The last Letter which I had the honour of writing to you was dated the 23d. Ulto.1 & sent by Messenger Storer.2

Inclosed with this you will receive an Address from Congress of the 31st. Ulto.3 to the Legislature of Massachuset & also an Act of the same date particularly referred to in the Address. I likewise inclose a Letter directed to Samuel A. Otis4 treating principally of the subjects contained in the above mentioned Address & therefore I judge it proper to pass the Letter through your hands.

I have further in charge to transmit to you, to be as early as possible laid before the proper branch of Government, another Act of Congress of the 31st. Decemr. for promoting a speedy reformation in the Army, which with the papers before recited you will receive in the present Cover. I have the honour &c.
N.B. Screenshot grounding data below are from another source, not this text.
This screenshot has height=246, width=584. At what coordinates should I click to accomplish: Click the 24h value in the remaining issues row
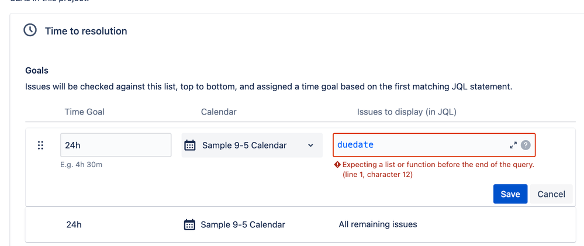74,225
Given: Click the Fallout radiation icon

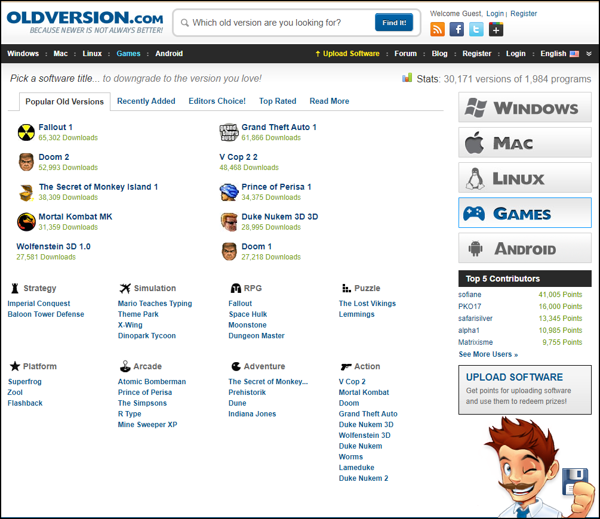Looking at the screenshot, I should tap(26, 132).
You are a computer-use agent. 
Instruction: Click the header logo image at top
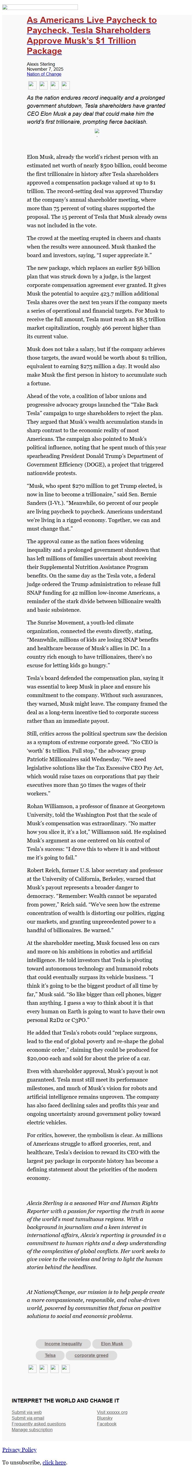click(x=40, y=7)
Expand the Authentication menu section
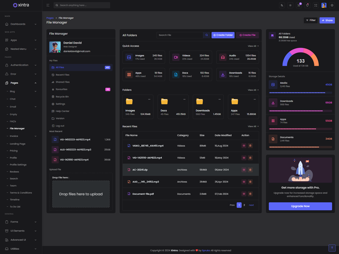Screen dimensions: 339x254 (x=21, y=65)
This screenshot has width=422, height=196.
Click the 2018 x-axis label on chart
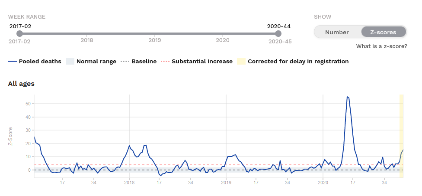[x=129, y=183]
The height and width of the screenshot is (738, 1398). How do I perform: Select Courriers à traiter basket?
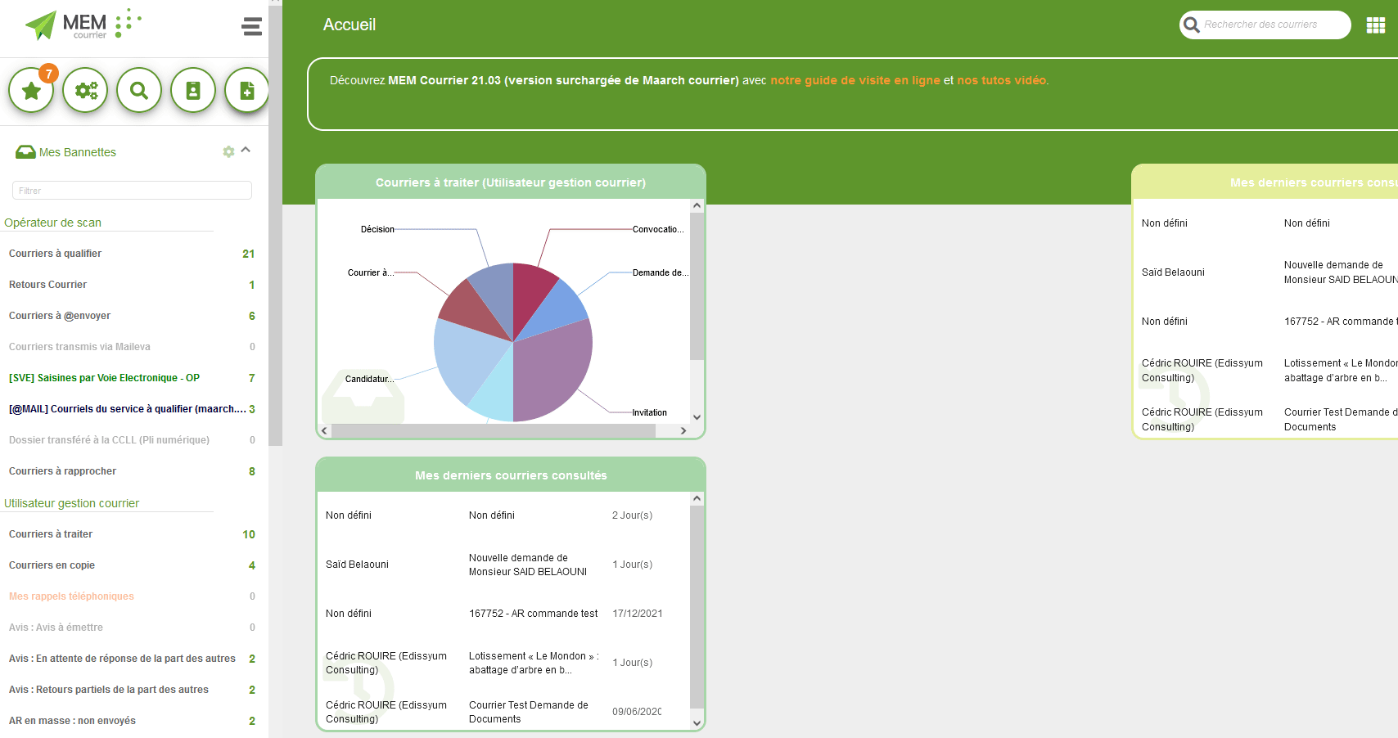(51, 534)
LbC (Papers of the Continental Congress, National Archives, item 13); internal address “R.T. Paine Esquire pr. F. Weir Boston.”

1.

Not located.

2.

Ebenezer Storer (1729/30–1807), a Boston merchant, had served as a Boston selectman (1771–1772) and was treasurer of Harvard College (1777–1807), succeeding John Hancock in that post (Sibley’s Harvard Graduates, 12:208–214).

3.

The address expressed Congress’s concern at “the extortionate views and demands of the proprietors of cloathing lately purchased or attempted to be purchased within your State by Mr. S. Allen Otis” for use by the Continental troops. The address is reproduced in full in Journals of the Continental Congress, 9:1072–1073.

4.

Samuel Allyne Otis (1740–1814), the younger brother of James Otis (1724/5–1783) and Mercy Otis Warren (1728–1814), graduated from Harvard in 1759. A Boston merchant before the Revolution, Otis was appointed official agent of the U.S. clothier-general James Mease in Sept. 1777. By 1779 he was deputy quartermaster general of the United States. He served in the Continental Congress (1777–1778) and in 1789 was elected secretary of the U.S. Senate (Sibley’s Harvard Graduates, 14:471–480).